Journal of Frontiers of Computer Science and Technology ›› 2012, Vol. 6 ›› Issue (9): 852-864.DOI: 10.3778/j.issn.1673-9418.2012.09.009

Previous Articles    

Multi-Query Optimization Strategy in Column-Based OLAP System

LU Xuchen+, WANG Mei, LE Jiajin   

  1. School of Computer Science and Technology, Donghua University, Shanghai 201620, China
  • Online:2012-09-01 Published:2012-09-03

列存储中的OLAP多查询优化方法

陆戌辰+,王  梅,乐嘉锦   

  1. 东华大学 计算机科学与技术学院,上海 201620

Abstract: This paper provides a multi-query optimization strategy to achieve the share and reuse of column scan, column join and aggregation operations in column store OLAP (on-line analytical processing) systems which can easily lead to large I/O and CPU overhead. According to the features of column-stores and OLAP applications, the paper proposes a series of transformation rules to generate a single global query plan for a set of related queries mapped from a certain OLAP require. Aiming at the share and reuse of operations, the paper also introduces four new defined nodes: the filter node, the group by node, the merge node and the aggregation node. At the same time, it makes an improvement to the MuGA (multiply group by algorithm), and uses the filter node, merge node and join node to mark group number for each tuple in dimension and fact tables, to achieve the share of column scan and column join operations. For the aggregation node, the paper proposes a multi-phase aggregation algorithm combined with compound group number of the fact table to implement effective aggregation reuse. The experimental results on the benchmark data sets SSB (star schema benchmark) also verify the effectiveness of the multi-query optimization strategy.

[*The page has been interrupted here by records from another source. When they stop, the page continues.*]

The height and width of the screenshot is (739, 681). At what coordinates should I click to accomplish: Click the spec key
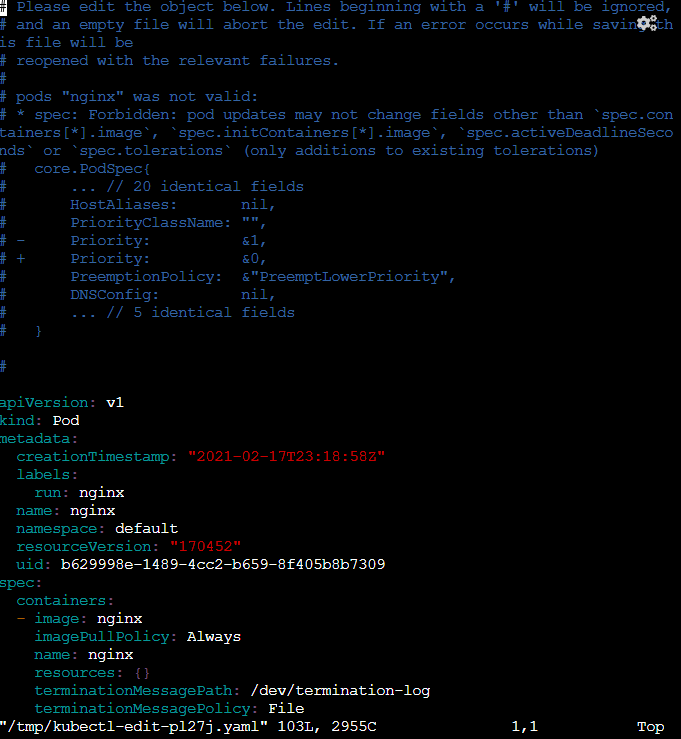[19, 583]
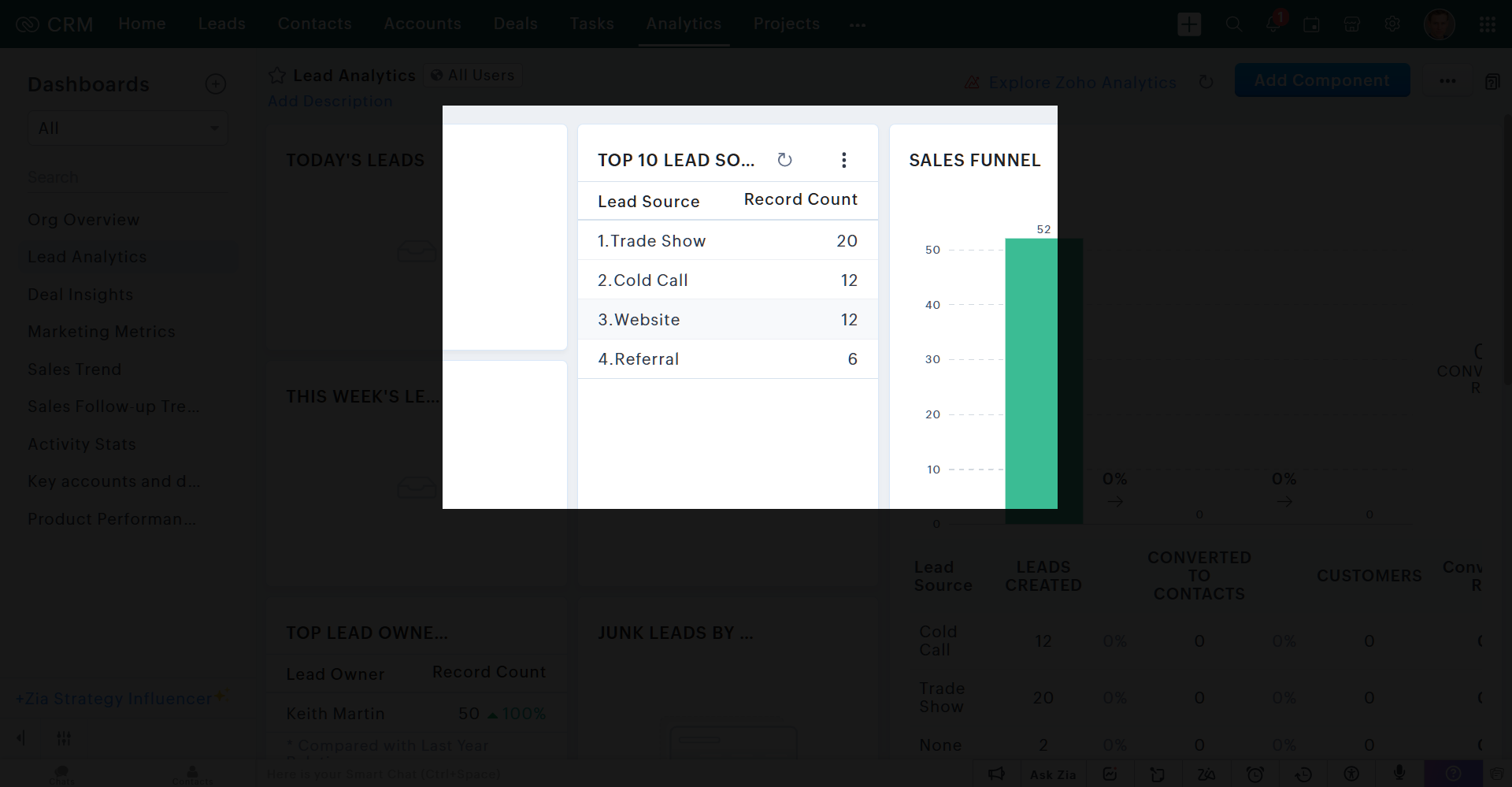This screenshot has height=787, width=1512.
Task: Refresh the Top 10 Lead Sources widget
Action: (785, 160)
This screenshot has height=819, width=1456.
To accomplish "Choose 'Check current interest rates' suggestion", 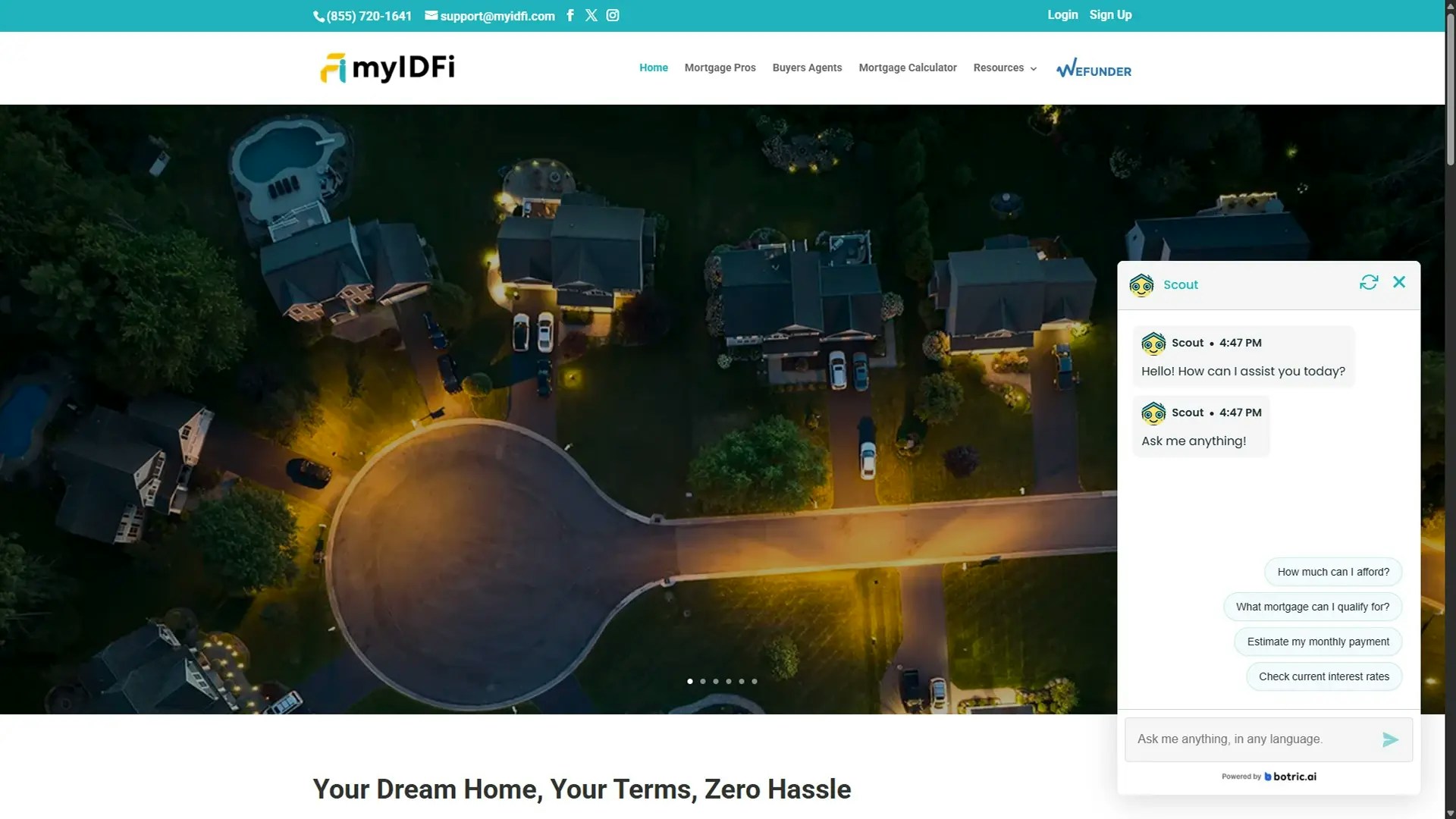I will click(x=1324, y=676).
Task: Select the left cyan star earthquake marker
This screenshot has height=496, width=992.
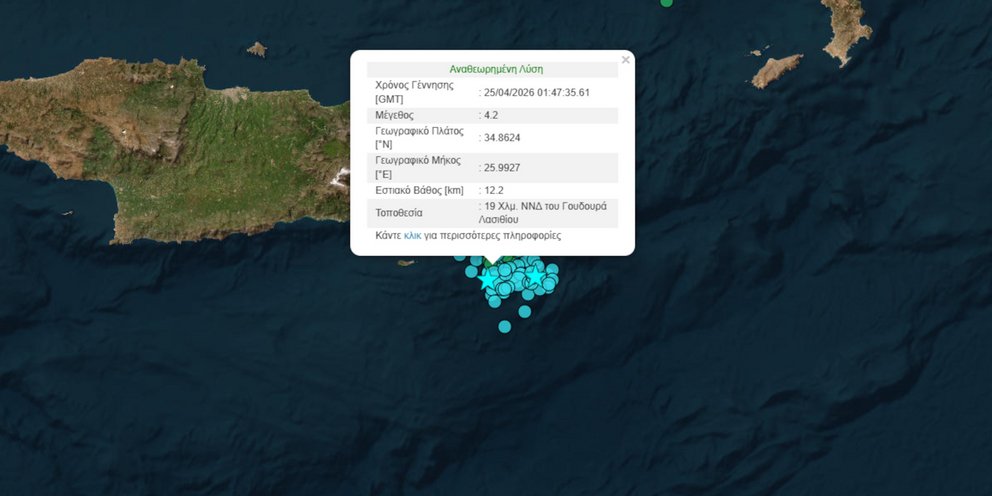Action: pyautogui.click(x=489, y=279)
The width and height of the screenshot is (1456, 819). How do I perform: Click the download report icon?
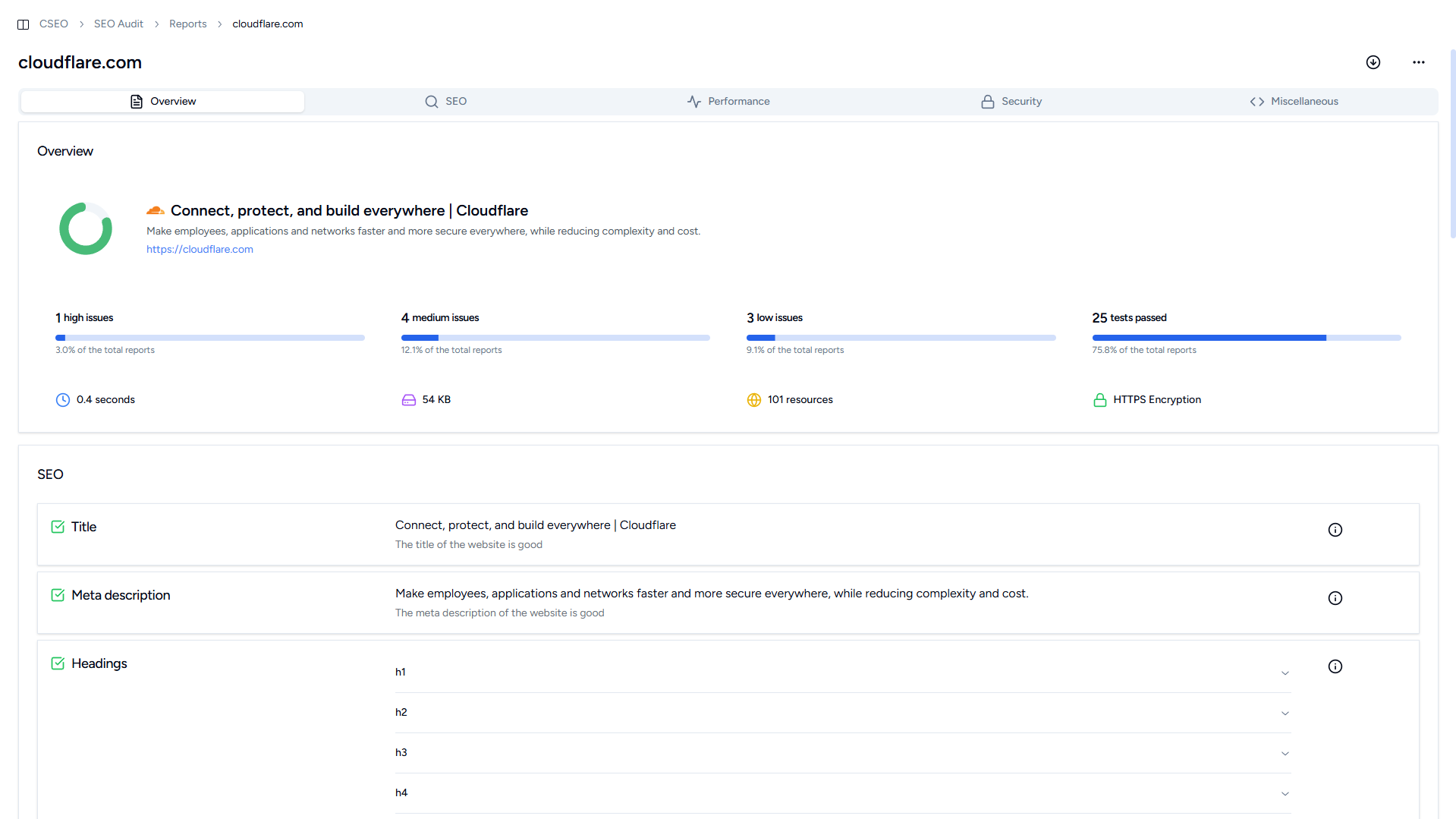[x=1373, y=62]
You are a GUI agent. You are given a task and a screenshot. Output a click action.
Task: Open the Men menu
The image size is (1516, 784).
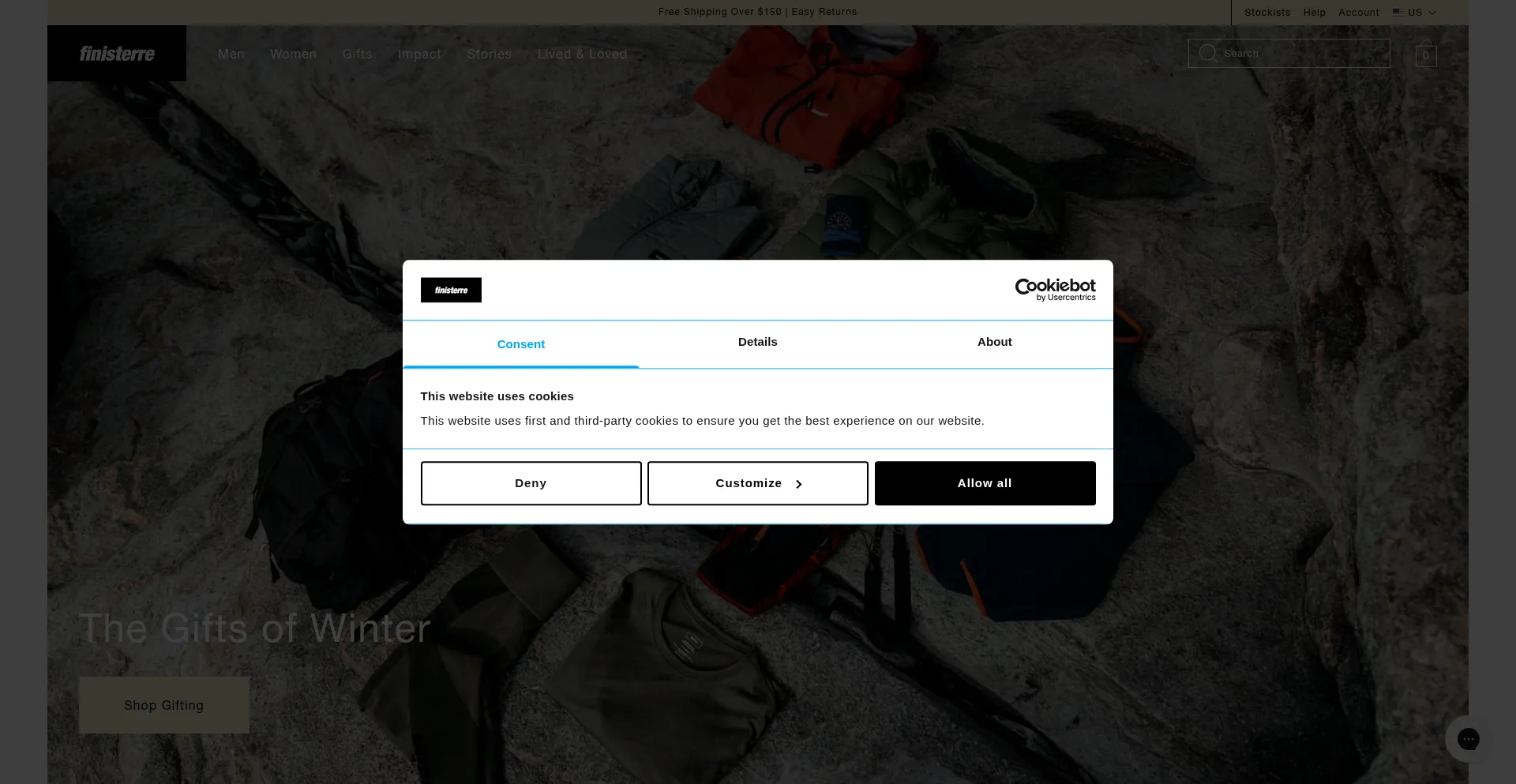tap(231, 54)
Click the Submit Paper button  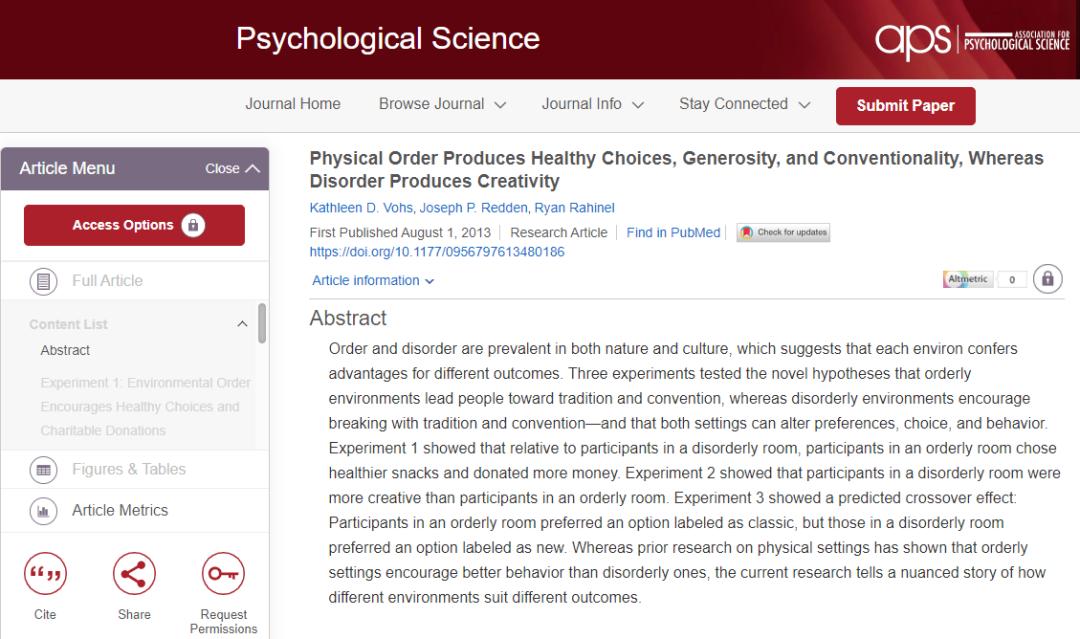905,106
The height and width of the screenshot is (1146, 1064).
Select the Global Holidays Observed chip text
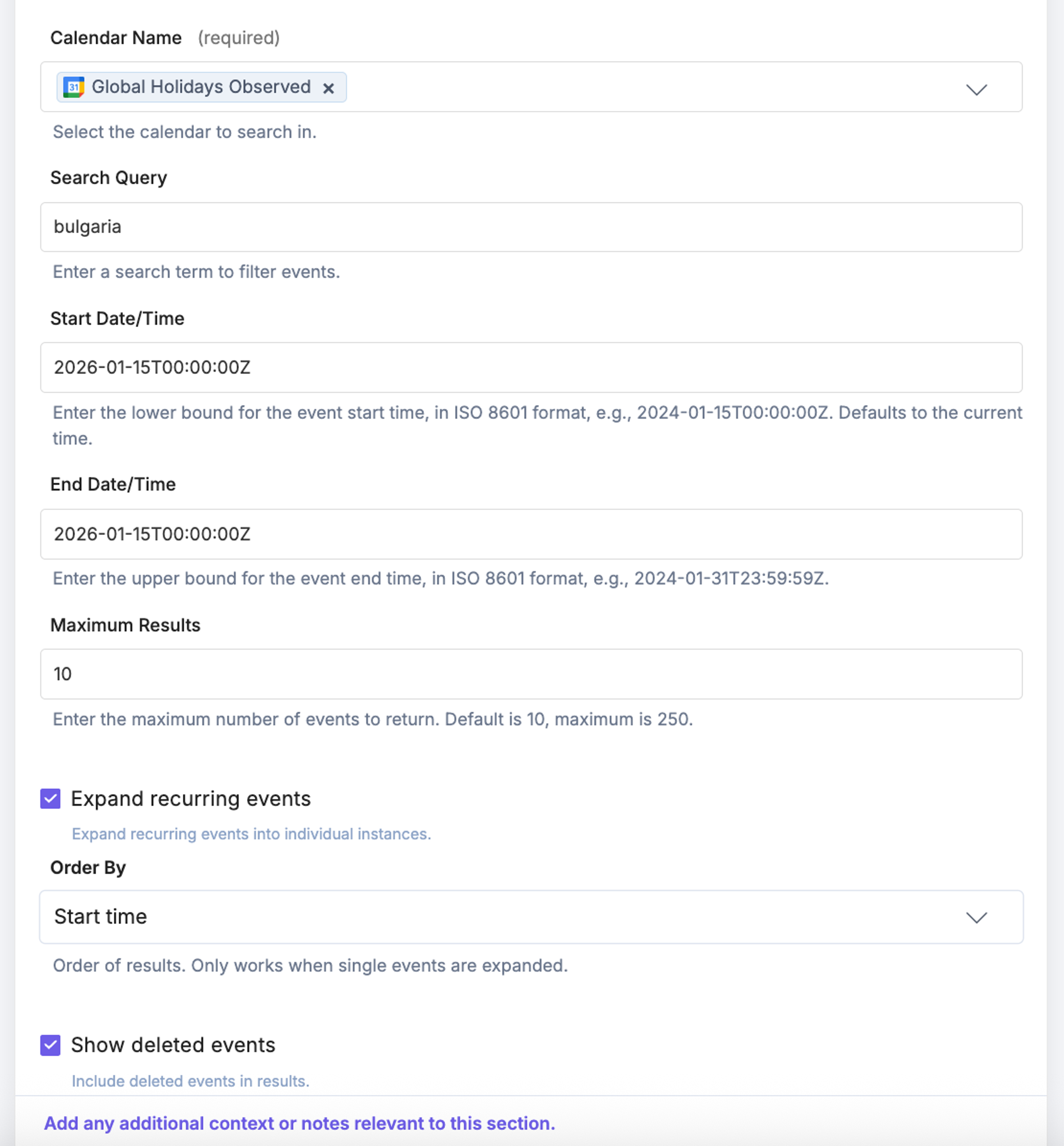click(201, 87)
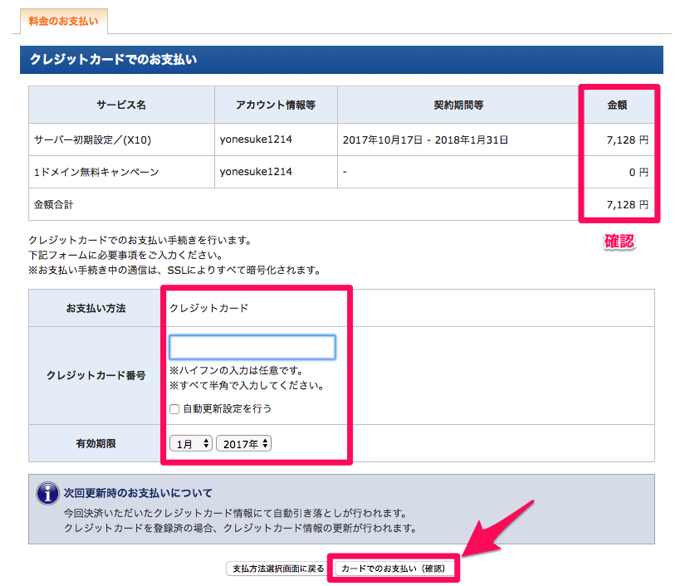The width and height of the screenshot is (700, 586).
Task: Go back via 支払方法選択画面に戻る button
Action: [276, 569]
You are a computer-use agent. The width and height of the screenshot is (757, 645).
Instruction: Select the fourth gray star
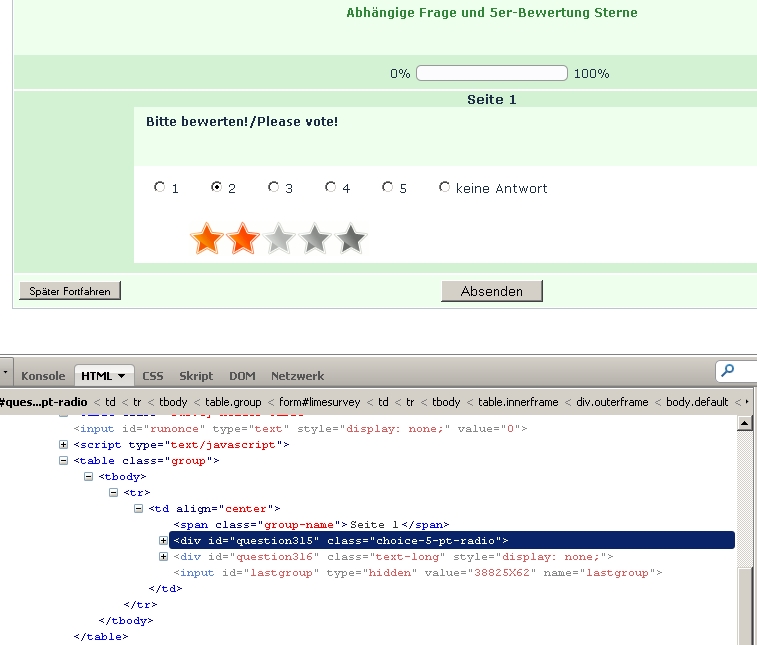[x=314, y=239]
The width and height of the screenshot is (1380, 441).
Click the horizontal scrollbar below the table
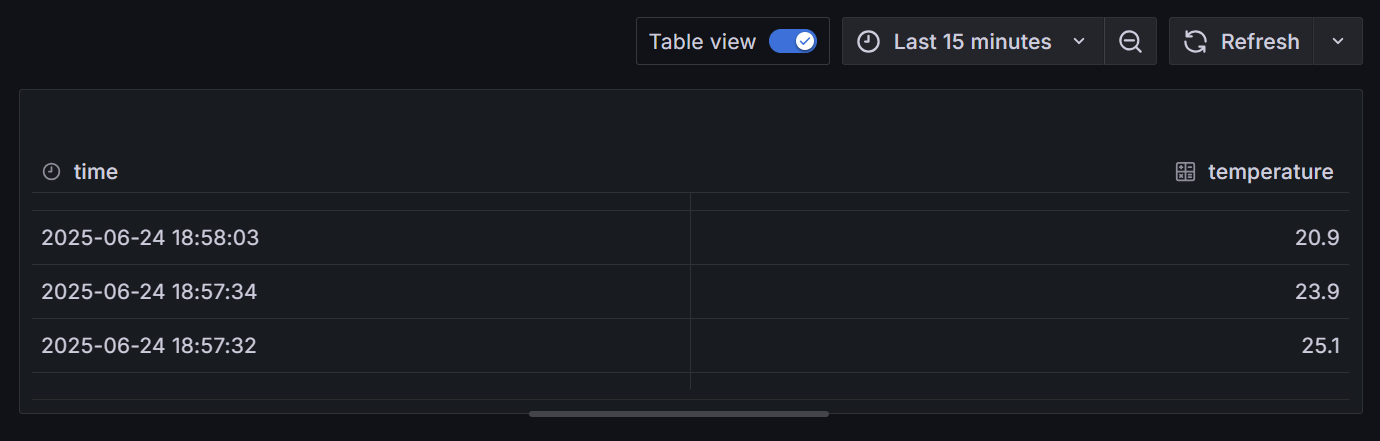tap(679, 413)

Key words: column store, on-line analytical processing (OLAP), multi-query optimization, global query plan, operation reuse

摘要: 为了使列存储OLAP(on-line analytical processing)操作中I/O和CPU开销较大的扫描、连接、聚集操作实现有效的共享和复用,提出了一个多查询优化技术。根据列存储以及OLAP操作的特点,提出了一系列转换规则,为OLAP查询请求产生的一组相关查询语句生成一个单一全局查询计划。为了达到共享复用的目的,在全局计划中引入新的过滤结点、分组结点、合并结点和聚集结点。同时,借用MuGA(multiply group by algorithm)算法,通过分组结点、合并结点、连接结点实现维表及事实表元组的分组序号标记,从而实现列扫描、列连接的共享。并为聚集结点提出了一个多阶段聚集算法,结合最终生成的事实表复合分组序号,实现聚集操作的复用。在SSB(star schema benchmark)数据集上设计实验,证明了该多查询优化策略的有效性。

关键词: 列存储, 联机分析处理(OLAP), 多查询优化, 全局计划, 操作复用